PROBLEM TO SOLVE →
What is needed here is an exact transcription of all the entries.

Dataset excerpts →
####################

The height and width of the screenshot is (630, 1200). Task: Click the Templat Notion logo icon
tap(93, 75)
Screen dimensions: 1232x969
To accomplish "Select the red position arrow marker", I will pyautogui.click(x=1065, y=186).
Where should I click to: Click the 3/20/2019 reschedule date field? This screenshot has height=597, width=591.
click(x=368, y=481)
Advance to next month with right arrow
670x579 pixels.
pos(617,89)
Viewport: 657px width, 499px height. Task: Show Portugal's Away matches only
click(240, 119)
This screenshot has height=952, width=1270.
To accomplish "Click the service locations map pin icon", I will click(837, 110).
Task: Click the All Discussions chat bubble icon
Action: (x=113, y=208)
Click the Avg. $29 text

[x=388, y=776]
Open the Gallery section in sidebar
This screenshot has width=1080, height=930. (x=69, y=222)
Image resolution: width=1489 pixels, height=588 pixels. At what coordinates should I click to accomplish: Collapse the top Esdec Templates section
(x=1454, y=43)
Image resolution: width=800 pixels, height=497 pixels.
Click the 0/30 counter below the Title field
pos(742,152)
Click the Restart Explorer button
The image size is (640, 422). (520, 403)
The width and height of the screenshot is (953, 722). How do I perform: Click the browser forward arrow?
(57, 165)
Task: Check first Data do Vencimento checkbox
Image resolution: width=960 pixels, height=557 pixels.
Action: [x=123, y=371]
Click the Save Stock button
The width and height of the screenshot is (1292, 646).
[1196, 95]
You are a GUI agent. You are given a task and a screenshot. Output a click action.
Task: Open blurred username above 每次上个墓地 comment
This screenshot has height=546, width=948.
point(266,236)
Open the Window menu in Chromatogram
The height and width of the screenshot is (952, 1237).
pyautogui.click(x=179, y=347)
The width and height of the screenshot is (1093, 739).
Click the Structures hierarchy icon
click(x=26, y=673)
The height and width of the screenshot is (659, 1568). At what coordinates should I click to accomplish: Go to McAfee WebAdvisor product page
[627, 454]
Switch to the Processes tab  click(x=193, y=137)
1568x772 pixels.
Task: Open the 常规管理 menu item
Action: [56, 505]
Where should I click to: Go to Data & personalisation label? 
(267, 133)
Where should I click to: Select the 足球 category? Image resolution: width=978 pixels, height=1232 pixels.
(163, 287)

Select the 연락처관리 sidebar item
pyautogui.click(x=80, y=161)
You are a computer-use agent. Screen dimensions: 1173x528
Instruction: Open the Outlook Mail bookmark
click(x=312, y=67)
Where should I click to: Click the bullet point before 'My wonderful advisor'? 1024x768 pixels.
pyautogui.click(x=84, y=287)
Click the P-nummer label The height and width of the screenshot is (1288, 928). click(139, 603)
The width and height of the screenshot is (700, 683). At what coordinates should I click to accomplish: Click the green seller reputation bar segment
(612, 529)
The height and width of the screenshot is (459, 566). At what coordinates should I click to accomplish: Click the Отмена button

####################

TASK OUTPUT →
The height and width of the screenshot is (630, 1200). Task: Click the Templat Notion logo icon
tap(93, 75)
Screen dimensions: 1232x969
To accomplish "Select the red position arrow marker", I will pyautogui.click(x=1065, y=186).
Where should I click to: Click the 3/20/2019 reschedule date field? This screenshot has height=597, width=591.
click(x=368, y=481)
Advance to next month with right arrow
670x579 pixels.
pos(617,89)
Viewport: 657px width, 499px height. Task: Show Portugal's Away matches only
click(240, 119)
This screenshot has height=952, width=1270.
To accomplish "Click the service locations map pin icon", I will click(837, 110).
Task: Click the All Discussions chat bubble icon
Action: (x=113, y=208)
Click the Avg. $29 text

[x=388, y=776]
Open the Gallery section in sidebar
This screenshot has width=1080, height=930. (x=69, y=222)
Image resolution: width=1489 pixels, height=588 pixels. At what coordinates should I click to accomplish: Collapse the top Esdec Templates section
(x=1454, y=43)
Image resolution: width=800 pixels, height=497 pixels.
Click the 0/30 counter below the Title field
pos(742,152)
Click the Restart Explorer button
The image size is (640, 422). (520, 403)
The width and height of the screenshot is (953, 722). How do I perform: Click the browser forward arrow?
(57, 165)
Task: Check first Data do Vencimento checkbox
Image resolution: width=960 pixels, height=557 pixels.
Action: [x=123, y=371]
Click the Save Stock button
The width and height of the screenshot is (1292, 646).
[1196, 95]
You are a GUI agent. You are given a task and a screenshot. Output a click action.
Task: Open blurred username above 每次上个墓地 comment
This screenshot has height=546, width=948.
point(266,236)
Open the Window menu in Chromatogram
The height and width of the screenshot is (952, 1237).
pyautogui.click(x=179, y=347)
The width and height of the screenshot is (1093, 739).
Click the Structures hierarchy icon
click(x=26, y=673)
The height and width of the screenshot is (659, 1568). At what coordinates should I click to accomplish: Go to McAfee WebAdvisor product page
[627, 454]
Switch to the Processes tab  click(x=193, y=137)
1568x772 pixels.
Task: Open the 常规管理 menu item
Action: [56, 505]
Where should I click to: Go to Data & personalisation label? 
(267, 133)
Where should I click to: Select the 足球 category? Image resolution: width=978 pixels, height=1232 pixels.
(163, 287)

Select the 연락처관리 sidebar item
pyautogui.click(x=80, y=161)
You are a computer-use agent. Screen dimensions: 1173x528
Instruction: Open the Outlook Mail bookmark
click(x=312, y=67)
Where should I click to: Click the bullet point before 'My wonderful advisor'? 1024x768 pixels.
pyautogui.click(x=84, y=287)
Click the P-nummer label The height and width of the screenshot is (1288, 928). click(139, 603)
The width and height of the screenshot is (700, 683). At what coordinates should I click to accomplish: Click the green seller reputation bar segment
(612, 529)
The height and width of the screenshot is (459, 566). At what coordinates should I click to accomplish: Click the Отмена button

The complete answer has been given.